At the time of the execution of this bond and deed of trust, plaintiff also pledged her ten shares of stock to the association. The last payment made by the plaintiff and her husband on account of the loan was in February, 1900, and because of the default in payments the association caused the property to be sold after advertising the same, on the second day of March, 1901, and it was purchased by the association for $2250'. On the 28th of August, 1905, plaintiff instituted this suit claiming that the loan made to her was usurious and that she had in reality paid back all that was due from her, and consequently there was no default on her part at the time of the sale of the property by the trustee, and in her petition she prays that *665an accounting may be bad between tbe parties, and that she may be given judgment against respondent for the amount found to have been paid in by her, and also the amount that the property brought at the foreclosure sale, together with interest thereon at six per cent per annum, less the amount of the loan made to her, with five per cent interest thereon.
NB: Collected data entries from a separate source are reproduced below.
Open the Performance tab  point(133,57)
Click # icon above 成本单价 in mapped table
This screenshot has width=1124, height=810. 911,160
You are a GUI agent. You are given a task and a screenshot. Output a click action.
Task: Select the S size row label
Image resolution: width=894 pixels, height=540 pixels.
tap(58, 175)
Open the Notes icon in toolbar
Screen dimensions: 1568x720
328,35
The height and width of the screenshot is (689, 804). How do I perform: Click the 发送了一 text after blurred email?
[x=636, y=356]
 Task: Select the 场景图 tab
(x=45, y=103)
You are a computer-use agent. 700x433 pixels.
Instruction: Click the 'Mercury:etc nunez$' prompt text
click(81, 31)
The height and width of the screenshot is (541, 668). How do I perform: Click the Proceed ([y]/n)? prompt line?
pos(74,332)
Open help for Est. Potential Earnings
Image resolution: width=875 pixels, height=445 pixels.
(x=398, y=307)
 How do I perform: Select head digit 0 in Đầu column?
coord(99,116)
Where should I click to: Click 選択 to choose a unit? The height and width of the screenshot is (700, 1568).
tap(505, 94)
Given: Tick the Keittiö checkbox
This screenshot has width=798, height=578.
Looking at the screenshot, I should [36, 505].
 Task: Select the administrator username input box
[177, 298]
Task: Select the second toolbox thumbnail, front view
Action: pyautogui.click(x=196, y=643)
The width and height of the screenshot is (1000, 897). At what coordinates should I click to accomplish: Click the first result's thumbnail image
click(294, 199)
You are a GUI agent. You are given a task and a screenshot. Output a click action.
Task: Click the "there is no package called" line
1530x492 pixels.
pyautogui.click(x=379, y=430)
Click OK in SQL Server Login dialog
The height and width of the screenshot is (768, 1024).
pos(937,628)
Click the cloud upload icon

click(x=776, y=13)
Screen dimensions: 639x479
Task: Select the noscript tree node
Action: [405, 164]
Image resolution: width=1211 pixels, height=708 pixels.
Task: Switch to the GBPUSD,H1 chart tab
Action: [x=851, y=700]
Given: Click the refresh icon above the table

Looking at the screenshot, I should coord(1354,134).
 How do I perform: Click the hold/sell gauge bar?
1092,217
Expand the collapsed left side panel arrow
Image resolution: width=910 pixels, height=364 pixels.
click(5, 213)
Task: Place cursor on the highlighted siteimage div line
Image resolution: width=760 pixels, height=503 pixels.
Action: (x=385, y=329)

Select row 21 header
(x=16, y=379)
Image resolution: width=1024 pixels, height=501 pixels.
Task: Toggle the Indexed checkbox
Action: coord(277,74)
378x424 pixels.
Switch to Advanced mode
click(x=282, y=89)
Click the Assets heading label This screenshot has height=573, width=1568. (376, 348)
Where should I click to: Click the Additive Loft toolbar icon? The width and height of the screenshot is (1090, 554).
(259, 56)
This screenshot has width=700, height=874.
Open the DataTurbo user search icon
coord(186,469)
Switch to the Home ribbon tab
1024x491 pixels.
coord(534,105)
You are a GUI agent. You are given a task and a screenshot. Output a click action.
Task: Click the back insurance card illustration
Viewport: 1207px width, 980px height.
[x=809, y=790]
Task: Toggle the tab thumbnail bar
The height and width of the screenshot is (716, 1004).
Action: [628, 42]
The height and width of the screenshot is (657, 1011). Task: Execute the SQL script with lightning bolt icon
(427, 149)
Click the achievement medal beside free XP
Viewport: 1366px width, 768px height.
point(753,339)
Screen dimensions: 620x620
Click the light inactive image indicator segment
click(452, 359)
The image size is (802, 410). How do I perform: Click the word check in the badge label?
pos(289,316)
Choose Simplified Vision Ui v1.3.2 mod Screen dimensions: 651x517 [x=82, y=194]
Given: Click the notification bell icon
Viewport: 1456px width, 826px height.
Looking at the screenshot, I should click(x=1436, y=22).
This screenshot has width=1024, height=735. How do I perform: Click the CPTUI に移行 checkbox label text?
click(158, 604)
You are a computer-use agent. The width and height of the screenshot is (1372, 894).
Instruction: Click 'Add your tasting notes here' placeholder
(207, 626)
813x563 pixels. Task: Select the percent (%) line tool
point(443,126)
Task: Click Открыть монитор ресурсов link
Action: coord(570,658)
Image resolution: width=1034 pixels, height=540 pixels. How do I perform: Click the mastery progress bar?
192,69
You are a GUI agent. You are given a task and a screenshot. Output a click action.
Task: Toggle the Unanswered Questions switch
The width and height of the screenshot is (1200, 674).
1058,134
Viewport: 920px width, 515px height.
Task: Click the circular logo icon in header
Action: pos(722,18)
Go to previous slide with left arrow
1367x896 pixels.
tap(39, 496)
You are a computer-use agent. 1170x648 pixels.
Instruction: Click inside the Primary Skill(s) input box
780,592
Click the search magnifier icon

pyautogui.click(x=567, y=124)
The grounds upon which plaintiff seeks recovery are set forth in her petition as follows: “Plaintiff states further that defendant charged plaintiff thirty-five per cent of said loan of twenty-four hundred dollars as and for a premium, and that said premium is unreasonable, extortionate, oppressive, illegal and usurious; and article 10 of chapter 13 of the Revised Statutes of Missouri, 1899, particularly section 1362 thereof, and article 9 of chapter 42 of the Revised Statutes of Missouri, 1899, especially section 2814 thereof, under which said loan was pretended to be let, and by virtue of which it (defendant) was incorporated, are all in conflict with and in contravention of section 59', article 4, of the Constitution of the State of Missouri, and especially that part of said section of said article, which provides: ‘The General Assembly shall not pass any local or special law fixing the rate of interest,’ and in violation of sections 5973 and 5975, chapter 90, of the Revised Statutes of Missouri, 1899, and in conflict with section 3708, chapter 40, of the Revised Statutes of Missouri, 1899. That the Constitution and statutes aforesaid were all in full force and effect at all of the dates herein named. Plaintiff further states that said loan was not awarded by means of an auction and there was no competitive bidding therefor; on the contrary, defendant charged said premium through private contract with plaintiff and by an arbitrary demand of said thirty-five per cent per annum.”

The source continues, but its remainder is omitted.